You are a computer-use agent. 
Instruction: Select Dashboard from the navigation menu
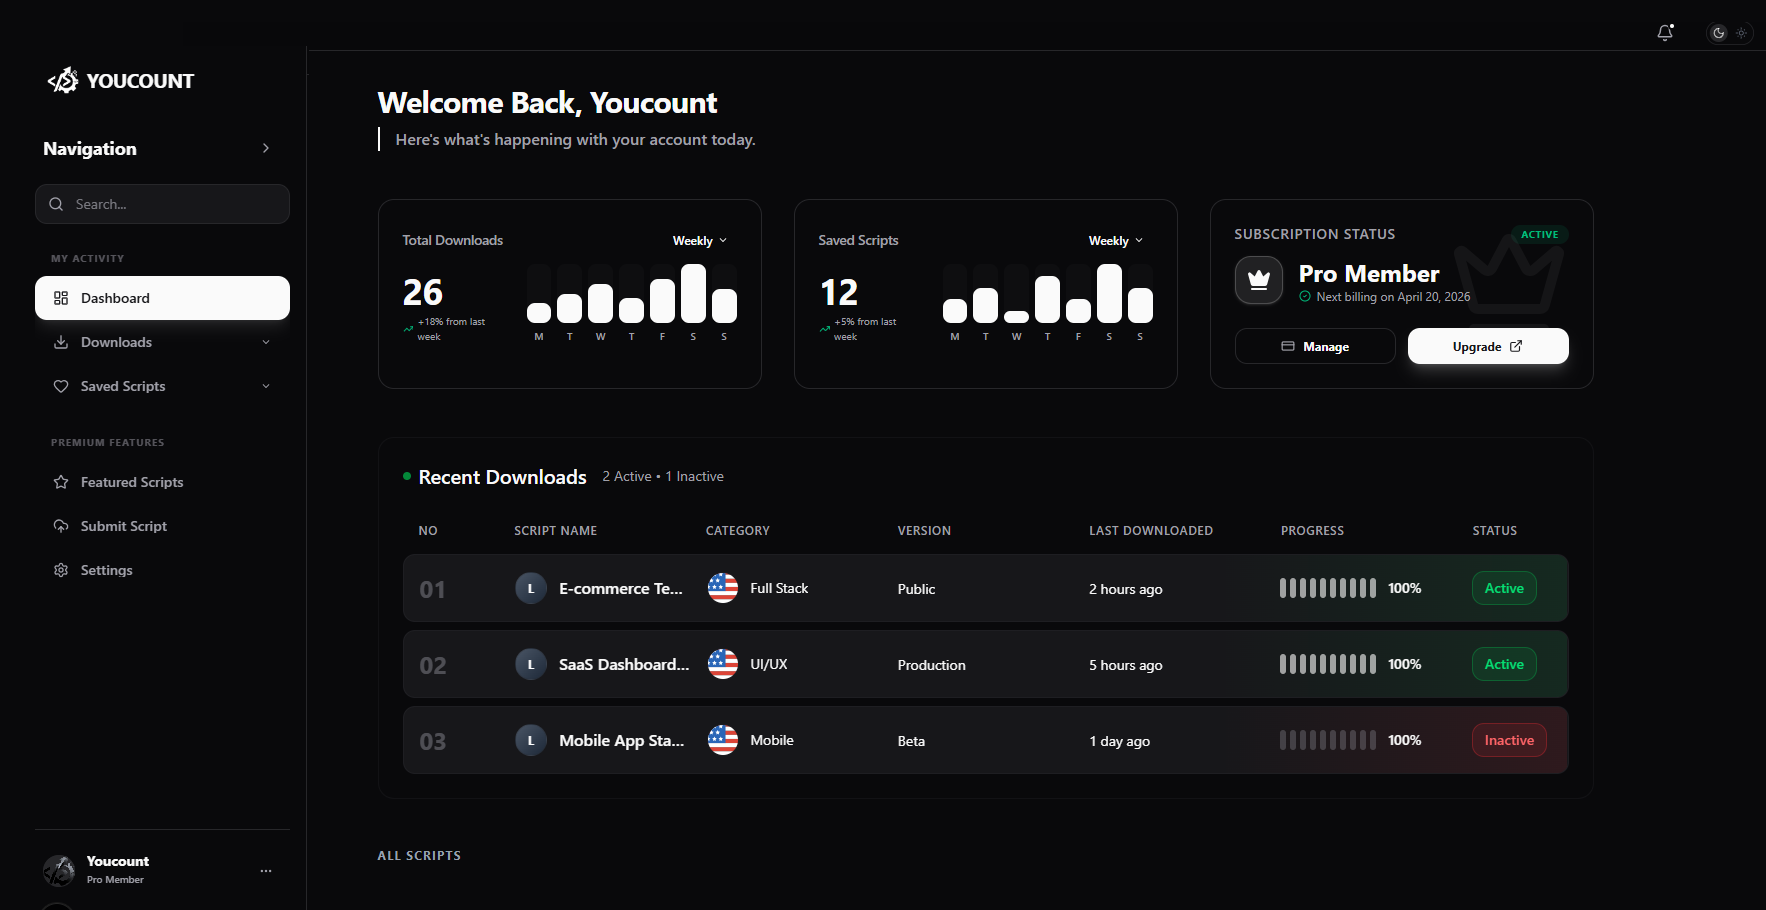[x=116, y=297]
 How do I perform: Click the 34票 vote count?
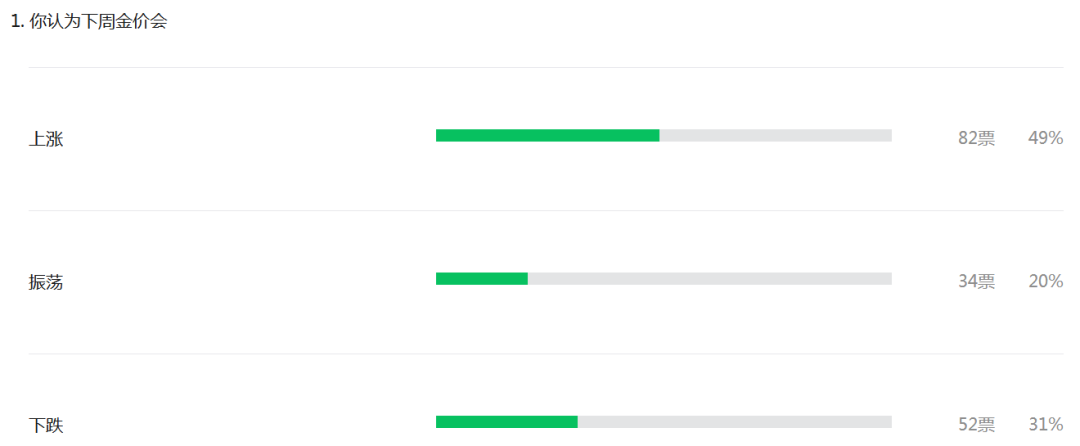(x=976, y=281)
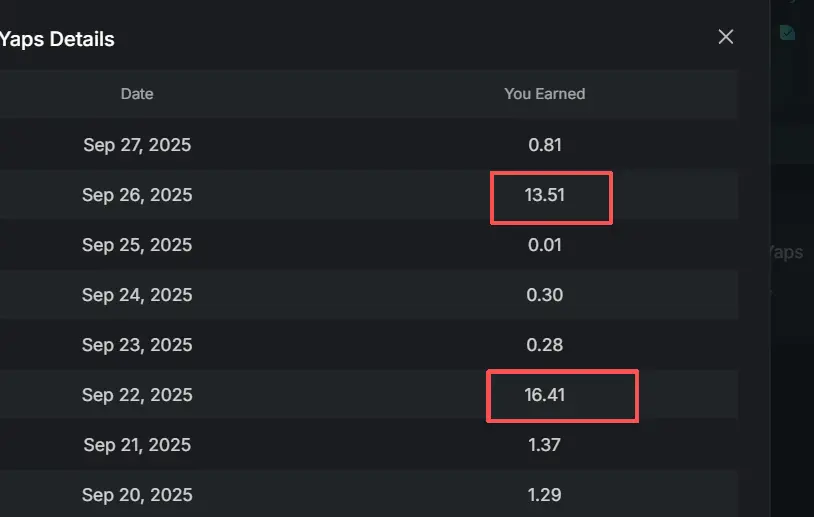Select the Sep 21, 2025 date cell
Image resolution: width=814 pixels, height=517 pixels.
tap(137, 445)
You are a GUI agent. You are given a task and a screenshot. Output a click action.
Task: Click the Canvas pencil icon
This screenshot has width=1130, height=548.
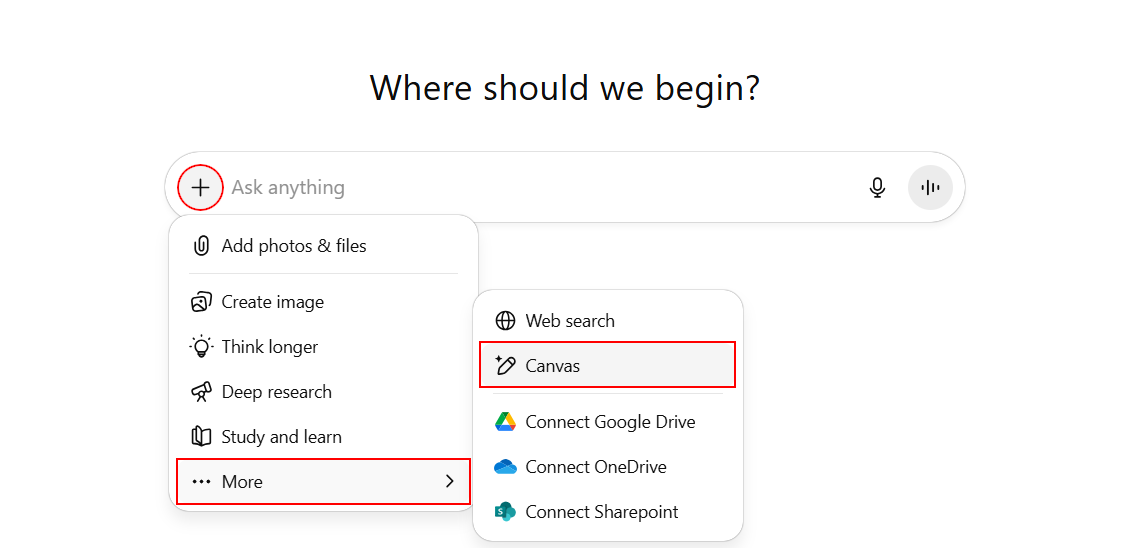pos(506,366)
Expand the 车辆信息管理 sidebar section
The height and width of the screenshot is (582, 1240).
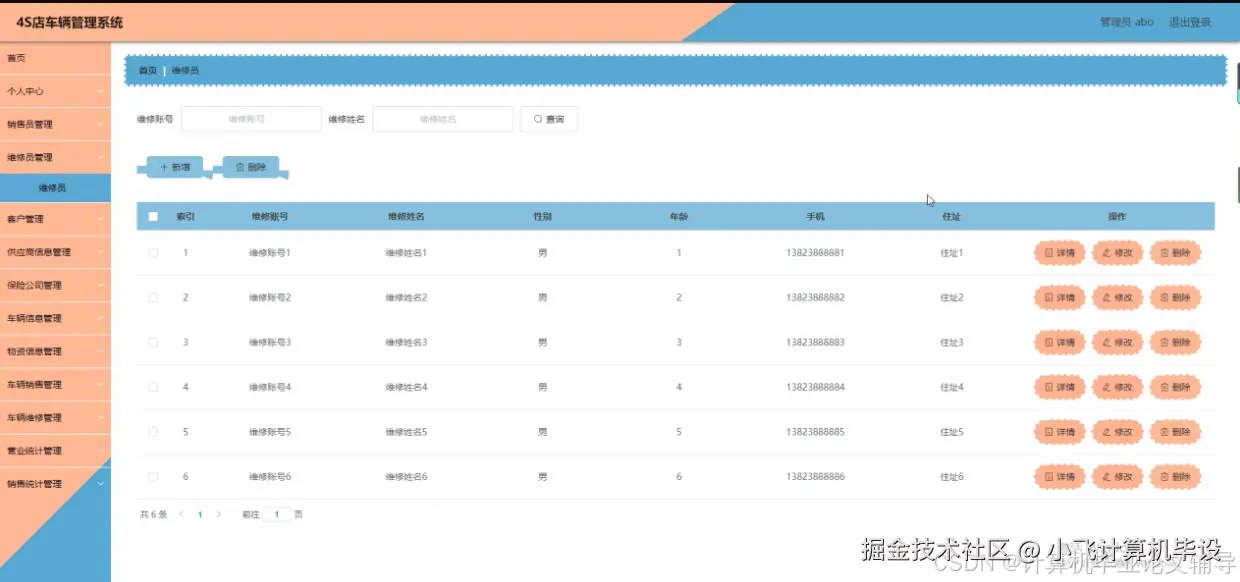click(x=55, y=317)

Given request:
Count the lines in the entries above that contain the string "height", matching case exactly, and give only the number.

Answer to the task:
3